For sugarcane, Gypsy estimates the influence of a gypsum addition on sugarcane yield and cash flow on neutral-alkaline soils in Australia, using known relationships between yield and sodicity, and the effect of gypsum on sodicity (Green et al., 2023, Nelson et al., 2000). The inputs are cation exchange capacity (CEC) and exchangeable sodium percentage (ESP) for the 0-25 cm and 25-50 cm depth layers, cost and quality of the gypsum, price of cane, and a discount rate. The output is a cash flow analysis, with a graph showing the net benefit against different gypsum rates. Gypsy is designed for Australian sugarcane growers and their advisors, to be used together with the manual “Diagnosis and Management of Sodic Soils under Sugarcane” (Nelson et al., 2001), the “Field Guide for Diagnosis of Sodic Soils in the Sugar Industry” (Nelson, 2000), and local experience. For field-based analysis, currently, only areas within the GRDC northern grain-cropping region (NGR) will return a result because ESP maps are available only for that region (Lai et al., 2020). This means that it will not work for most sugar-growing regions apart from a small area near Sarina, Queensland.

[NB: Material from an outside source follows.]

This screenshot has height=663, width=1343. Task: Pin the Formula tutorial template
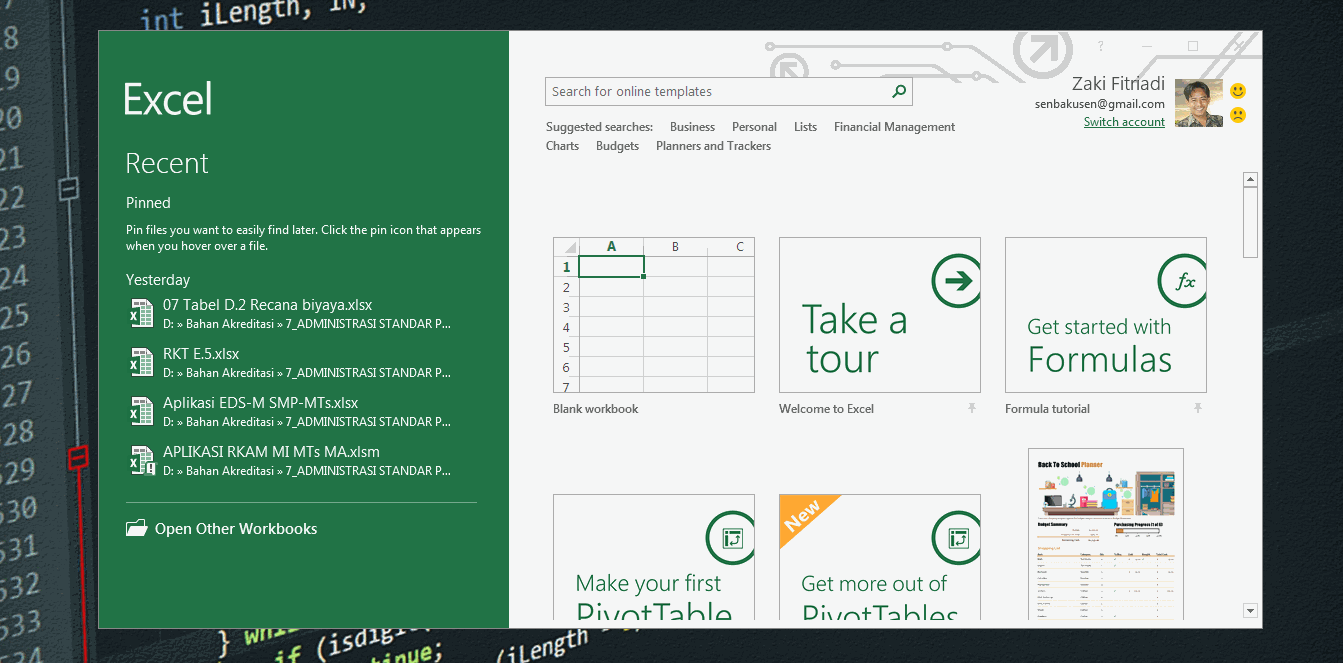(1198, 408)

A next step might be to produce ESP maps for Australia, or at least for the sugar and grains cropping regions, to enable its wider application.
The wheat option is not yet parameterised and is for illustration only. A meta-analysis on the effects of sodicity amelioration on yield is being conducted. It will hopefully inform the yield and economic analysis for wheat and be incorporated into Gypsy in the future.There are also tabs for calculations of sodicity and salinity-related properties of soil and water. As irrigation water quality is critical to managing sodic soils, Gypsy can also be used to calculate how irrigation water quality can be modified using a dissolvenator or by mixing water from different sources (conjunctive use). Gypsy can also be used to calculate CEC and ESP from exchangeable cation values, to convert between different units for electrical conductivity (EC), and to estimate changes in ESP when lime is added to acid sodic topsoils.

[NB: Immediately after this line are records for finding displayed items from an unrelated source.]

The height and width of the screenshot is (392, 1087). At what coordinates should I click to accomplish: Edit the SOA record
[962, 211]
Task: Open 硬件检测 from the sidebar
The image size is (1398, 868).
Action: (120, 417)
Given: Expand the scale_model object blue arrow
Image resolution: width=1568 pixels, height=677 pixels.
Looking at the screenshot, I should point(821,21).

This online version of Gypsy Program (Gypsy Calculator) was created by Chloe Lai, funded by the CRC for High Performance Soils, in consultation with Peter Larsen, Gus Manatsa and Rob Milla. It is based on the Gypsy Program. The underlying calculations are described by Nelson et al. (2000).
Green, H., Larsen, P., Koci, J., Edwards, W. and Nelson, P.N., 2023. Long-term effects of gypsum on the chemistry of sodic soils. Soil and Tillage Research, 233, p.105780. doi.org/10.1016/j.still.2023.105780.
Lai, Y.R., Orton, T. G., Pringle, M. J., Menzies, N. W., & Dang, Y. P. 2020. Increment averaged kriging: a comparison with depth-harmonized mapping of soil exchangeable sodium percentage in a cropping region of eastern Australia. Geoderma, 363, 114151. doi:10.1016/j.geoderma.2019.114151.